If they fell 30 feet, they also fell from 20 feet and from 10 feet (throw "cumulative" into the description, maybe). Characters named Zeno take infinite damage when they hit the ground (but fortunately they never actually fall that far).

**Bren**:

--- Quote from: rawma;813335 ---If they fell 30 feet, they also fell from 20 feet and from 10 feet (throw "cumulative" into the description, maybe).

--- End quote ---

Or just use a math formula with an example. Mathematicians invented all those nifty symbols to clearly and succinctly cover this exact case. Why not use the symbols (plus example) when that would clarify the sloppy language?

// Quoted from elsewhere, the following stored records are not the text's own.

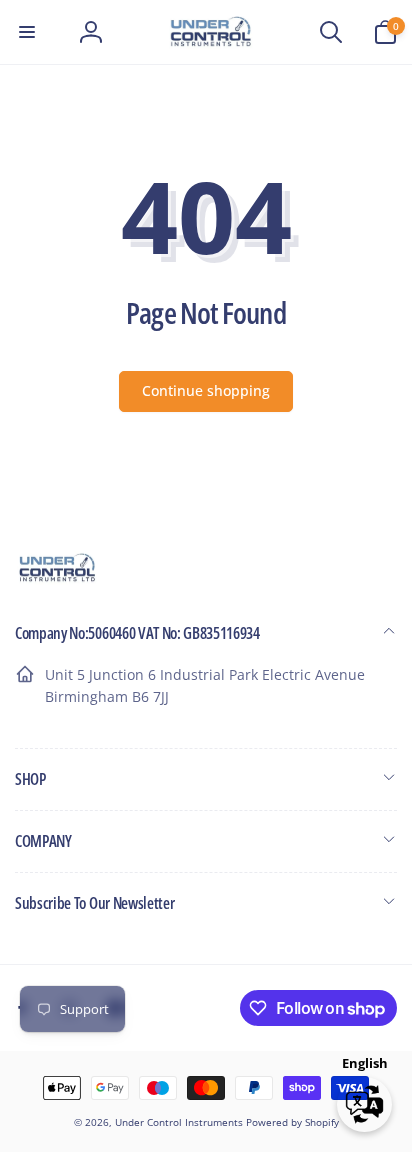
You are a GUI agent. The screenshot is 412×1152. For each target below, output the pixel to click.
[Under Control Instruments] (57, 579)
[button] (27, 32)
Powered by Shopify (292, 1122)
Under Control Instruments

--- Quote ---Characters named Zeno take infinite damage when they hit the ground (but fortunately they never actually fall that far).

--- End quote ---

Zeno takes damage per each half unit of the remaining distance not per ten feet. Fortunately since he only falls half the remaining distance per combat round, it takes him an infinite number of combat rounds to hit the ground. Most people don't realize that Zeno started falling in Dave Arneson's very first game session, but no one (not Dave, not Gary, not any other old geezer) has run a campaign long enough for Zeno to hit the ground.

Yet.

**rawma**:

--- Quote from: Bren;813368 ---Or just use a math formula with an example. Mathematicians invented all those nifty symbols to clearly and succinctly cover this exact case. Why not use the symbols (plus example) when that would clarify the sloppy language?

--- End quote ---

Principia Mathematica - the first fantasy heartbreaker. Pretty much soured the hobby on mathematical notation, especially with the greater success of its rival, Little Wars.

**Bren**:

--- Quote from: rawma;813375 ---Principia Mathematica - the first fantasy heartbreaker. Pretty much soured the hobby on mathematical notation, especially with the greater success of its rival, Little Wars.

--- End quote ---

The Principia as a fantasy heartbreaker is clever. :cool:

Although I was thinking of something earlier and more integral to mathematical notation and the solution of both Gary's problem and Zeno's, namely the works of Newton and Leibniz on the summation of series and the calculus.

**rawma**:

--- Quote from: Bren;813382 ---Although I was thinking of something earlier and more integral to mathematical notation and the solution of both Gary's problem and Zeno's, namely the works of Newton and Leibniz on the summation of series and the calculus.

--- End quote ---

Oh, indeed, their Prioritätsstreit makes Gygax and Arneson look like underachievers in the squabbling arena. But Σ for summation was Euler's notation introduced later; intriguingly, Euler also introduced i (crucial to beholders), and dice notation in a little known monograph, Advanced Deltas and Derivatives, although some suggest he borrowed it from Descartes ("salvabo ergo sum").